## Start

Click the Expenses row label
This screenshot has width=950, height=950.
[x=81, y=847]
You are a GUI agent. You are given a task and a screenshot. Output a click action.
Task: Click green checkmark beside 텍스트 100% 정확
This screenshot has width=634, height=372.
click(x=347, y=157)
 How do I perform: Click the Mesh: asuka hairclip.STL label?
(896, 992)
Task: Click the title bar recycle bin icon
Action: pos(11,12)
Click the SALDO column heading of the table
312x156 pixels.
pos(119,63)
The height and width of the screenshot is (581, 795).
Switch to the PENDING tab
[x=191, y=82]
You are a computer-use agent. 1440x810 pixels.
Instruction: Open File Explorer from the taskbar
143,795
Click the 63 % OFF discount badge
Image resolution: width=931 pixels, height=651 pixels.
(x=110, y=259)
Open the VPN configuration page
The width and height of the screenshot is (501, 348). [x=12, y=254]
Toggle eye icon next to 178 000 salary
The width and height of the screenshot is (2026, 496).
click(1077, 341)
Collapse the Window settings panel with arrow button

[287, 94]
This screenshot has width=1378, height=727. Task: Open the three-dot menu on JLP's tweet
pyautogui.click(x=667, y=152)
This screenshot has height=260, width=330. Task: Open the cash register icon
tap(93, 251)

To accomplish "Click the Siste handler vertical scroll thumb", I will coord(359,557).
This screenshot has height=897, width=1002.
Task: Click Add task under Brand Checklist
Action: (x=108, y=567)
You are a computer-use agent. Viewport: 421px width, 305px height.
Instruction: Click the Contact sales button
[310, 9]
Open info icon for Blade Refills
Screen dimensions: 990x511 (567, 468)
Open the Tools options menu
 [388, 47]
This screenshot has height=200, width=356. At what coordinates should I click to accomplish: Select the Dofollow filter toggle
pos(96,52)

## End

* Work required *
Put every line of the records into a JSON list of strings, one string per line, leaving out blank lines.

* Correct result *
[
  "Click the Expenses row label",
  "This screenshot has width=950, height=950.",
  "[x=81, y=847]",
  "You are a GUI agent. You are given a task and a screenshot. Output a click action.",
  "Task: Click green checkmark beside 텍스트 100% 정확",
  "This screenshot has width=634, height=372.",
  "click(x=347, y=157)",
  " How do I perform: Click the Mesh: asuka hairclip.STL label?",
  "(896, 992)",
  "Task: Click the title bar recycle bin icon",
  "Action: pos(11,12)",
  "Click the SALDO column heading of the table",
  "312x156 pixels.",
  "pos(119,63)",
  "The height and width of the screenshot is (581, 795).",
  "Switch to the PENDING tab",
  "[x=191, y=82]",
  "You are a computer-use agent. 1440x810 pixels.",
  "Instruction: Open File Explorer from the taskbar",
  "143,795",
  "Click the 63 % OFF discount badge",
  "Image resolution: width=931 pixels, height=651 pixels.",
  "(x=110, y=259)",
  "Open the VPN configuration page",
  "The width and height of the screenshot is (501, 348). [x=12, y=254]",
  "Toggle eye icon next to 178 000 salary",
  "The width and height of the screenshot is (2026, 496).",
  "click(1077, 341)",
  "Collapse the Window settings panel with arrow button",
  "[287, 94]",
  "This screenshot has width=1378, height=727. Task: Open the three-dot menu on JLP's tweet",
  "pyautogui.click(x=667, y=152)",
  "This screenshot has height=260, width=330. Task: Open the cash register icon",
  "tap(93, 251)",
  "To accomplish \"Click the Siste handler vertical scroll thumb\", I will coord(359,557).",
  "This screenshot has height=897, width=1002.",
  "Task: Click Add task under Brand Checklist",
  "Action: (x=108, y=567)",
  "You are a computer-use agent. Viewport: 421px width, 305px height.",
  "Instruction: Click the Contact sales button",
  "[310, 9]",
  "Open info icon for Blade Refills",
  "Screen dimensions: 990x511 (567, 468)",
  "Open the Tools options menu",
  " [388, 47]",
  "This screenshot has height=200, width=356. At what coordinates should I click to accomplish: Select the Dofollow filter toggle",
  "pos(96,52)"
]